Dataset entries:
*-*-*

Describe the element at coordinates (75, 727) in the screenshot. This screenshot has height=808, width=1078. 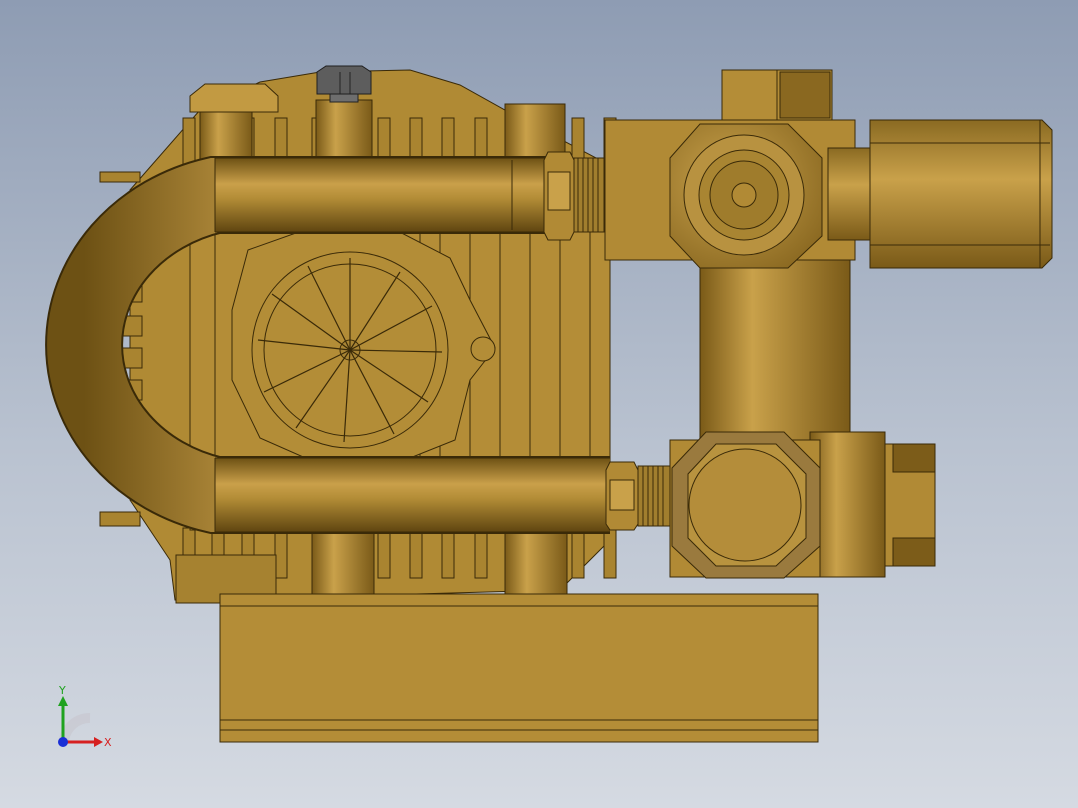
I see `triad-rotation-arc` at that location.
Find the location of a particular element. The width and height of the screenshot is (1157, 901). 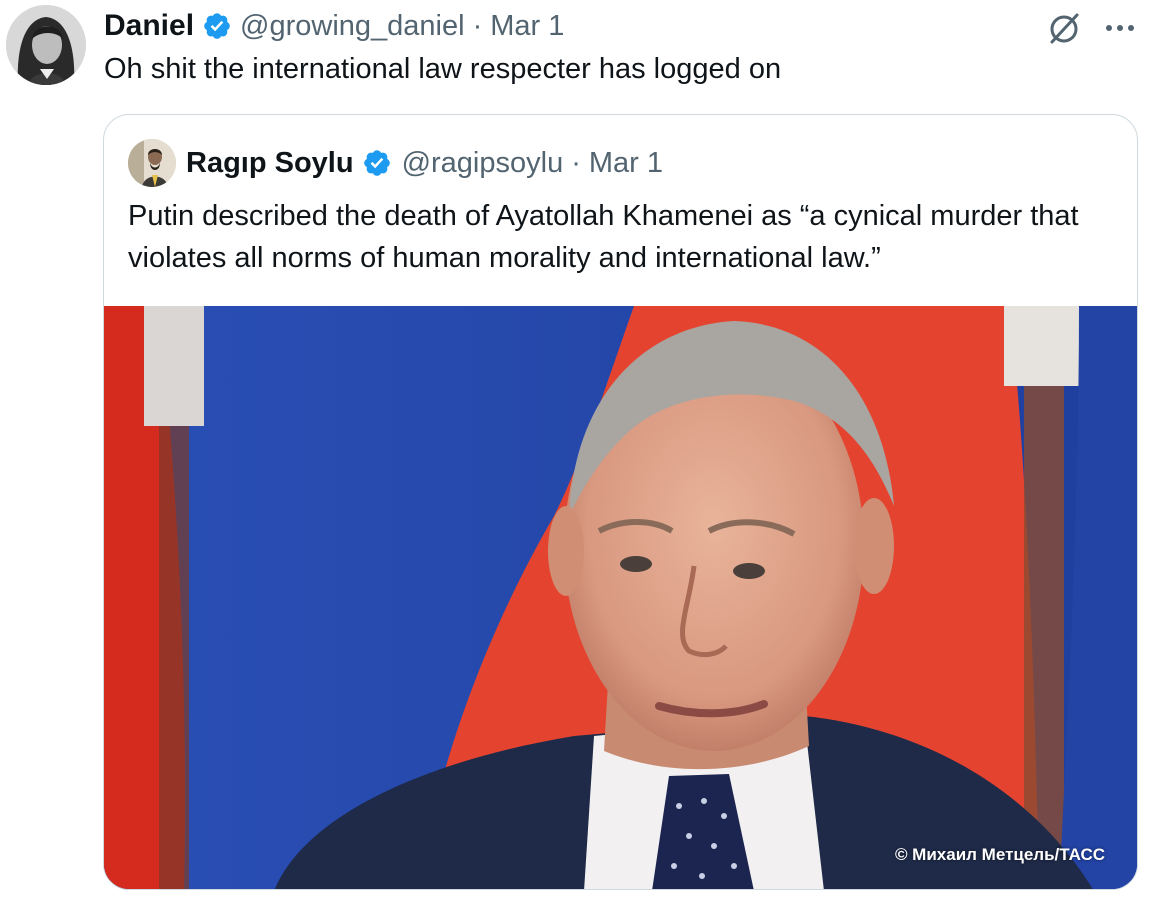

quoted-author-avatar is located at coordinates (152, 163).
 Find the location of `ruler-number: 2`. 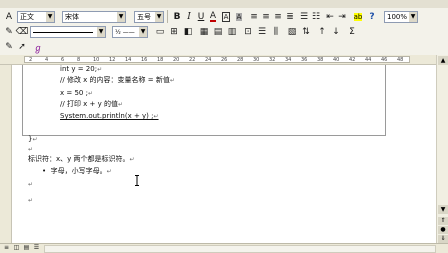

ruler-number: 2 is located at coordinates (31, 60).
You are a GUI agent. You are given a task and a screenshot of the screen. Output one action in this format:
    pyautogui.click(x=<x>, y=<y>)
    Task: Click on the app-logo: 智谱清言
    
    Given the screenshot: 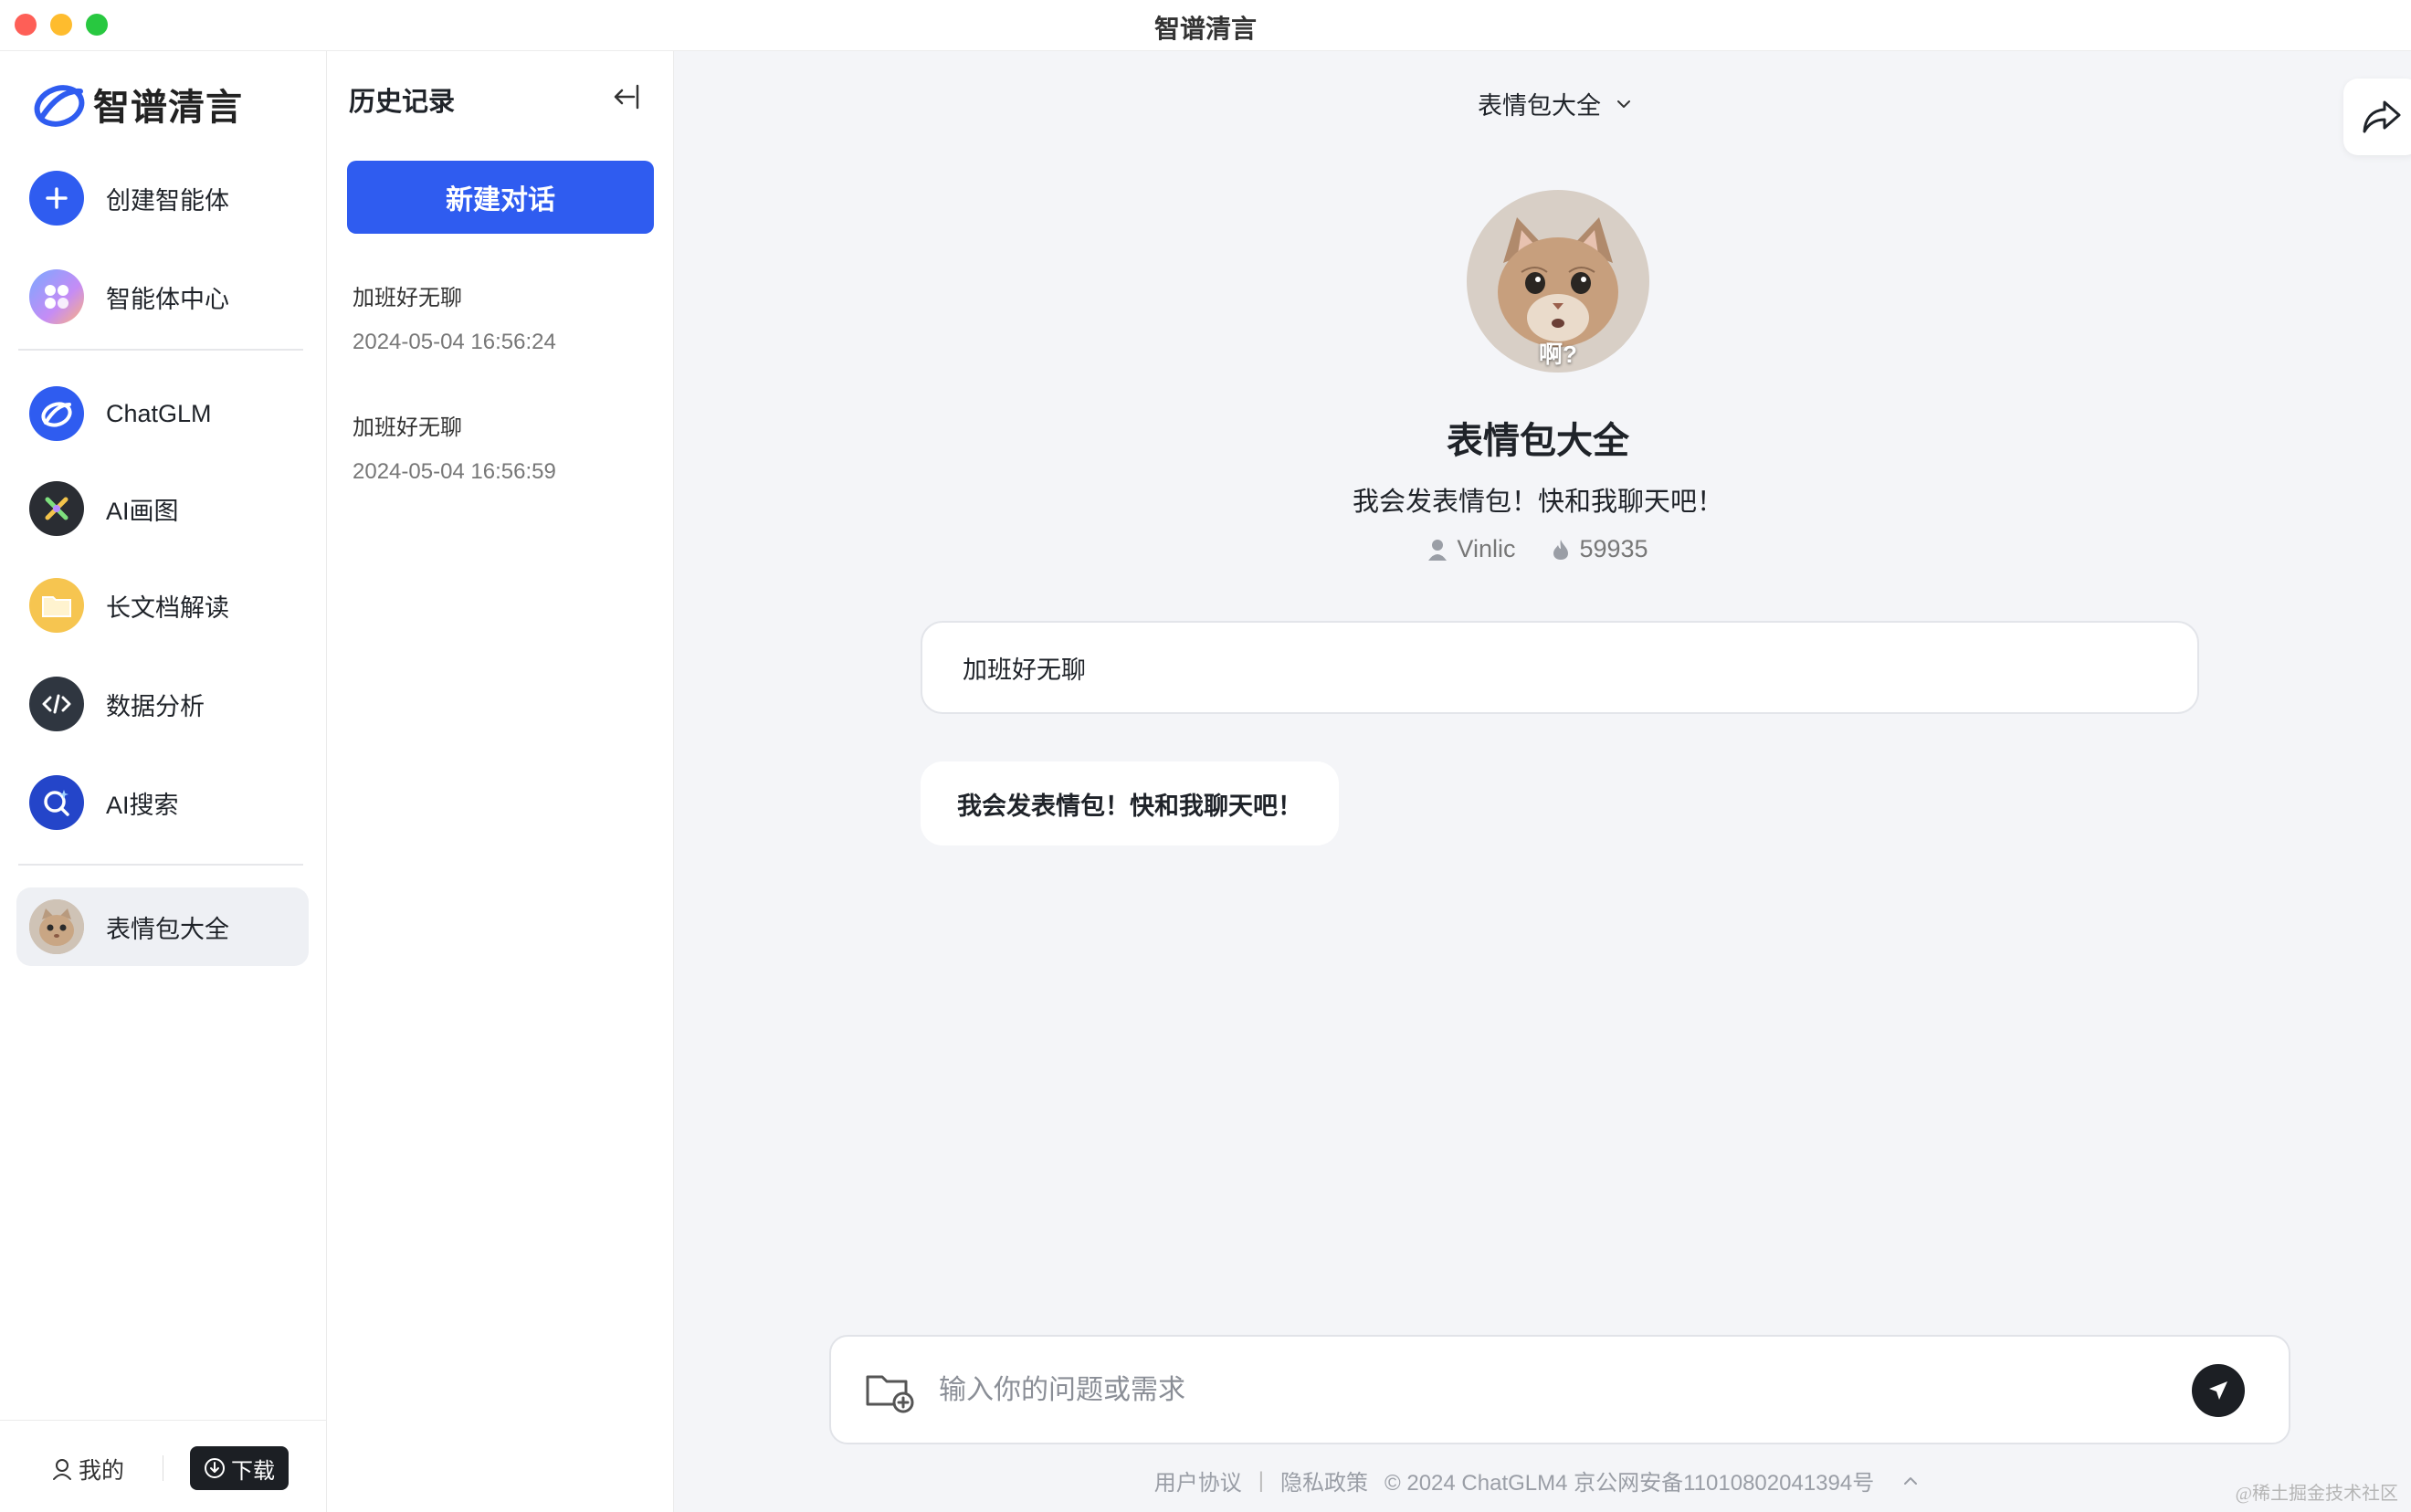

*-*-*

◆ **EXERCISE**: Rewrite all of the items above, switching every "screenshot" to "screen capture" and keeping everything else the same. Leave out the pictures.

◆ **SOLVED EXERCISE**:
Describe the element at coordinates (75, 727) in the screen capture. This screen capture has height=808, width=1078. 
I see `triad-rotation-arc` at that location.
Find the location of a particular element. The width and height of the screen capture is (1157, 901). 

quoted-author-avatar is located at coordinates (152, 163).
 Find the location of `ruler-number: 2`. 

ruler-number: 2 is located at coordinates (31, 60).
You are a GUI agent. You are given a task and a screen capture of the screen. Output one action in this format:
    pyautogui.click(x=<x>, y=<y>)
    Task: Click on the app-logo: 智谱清言
    
    Given the screen capture: 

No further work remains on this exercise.